Yes, I’ve survived, am learning to survive, so I can live with the scar. And the second one I’ll have after the next operation. At least they’ll be symmetrical! I took a photo of my leg pre-op as a reminder of how my skin looked: unblemished, whole, smooth. At some point I’ll take one of the scar, and know that I can live with the changed skin, changed body, changed mind.

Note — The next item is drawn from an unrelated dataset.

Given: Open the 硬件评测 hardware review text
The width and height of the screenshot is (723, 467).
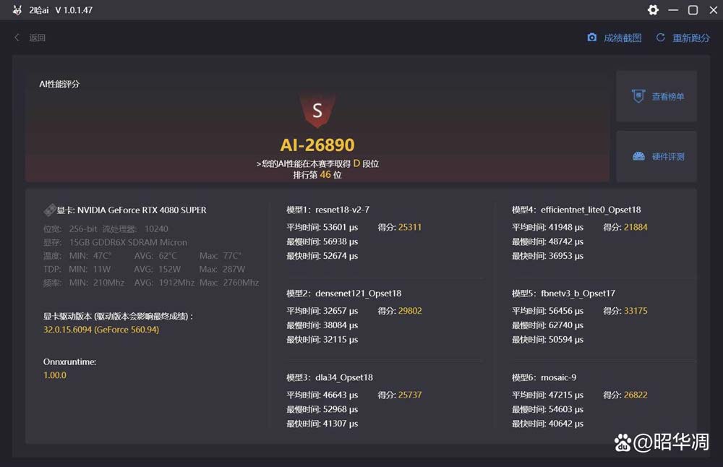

Having been living with ‘pain’ for a long time, I also think about what pain is, and how we experience it. It’s a word that can encompass many things, many ways of feeling and being. And it can also be culturally-determined in different forms. Spanish playwright and poet Frederico Garcia Lorca used the word ‘duende‘ to describe an intense physical and emotional reaction to a performance or work of art that can feel like a form of pain. He related this particularly to the performance of flamenco music and dance. I love listening to flamenco, and watching the intensity of both musicians and dancers being so absorbed in the deep expression of the rhythms, melodies, words, and movements. I was thinking this morning of the voice of Cameron de la Isla, a flamenco singer who often performed with the wonderful guitarist Paco de Lucia. Cameron’s deep, rasping, emotional voice immediately gives me a visceral reaction, a deep yearning pain that vibrates through my whole being. It may not leave a visible scar, but the sounds feel like beautiful wounds expressing a depth of emotional experience. Here’s Cameron singing the lullaby, ‘Nana Del Caballo Grande‘, from Lorca’s play ‘Blood Wedding‘. I particularly like this version as he’s accompanied by a sitar rather than a guitar, linking together flamenco and Indian music (that’s another story to do with the possible connection between these).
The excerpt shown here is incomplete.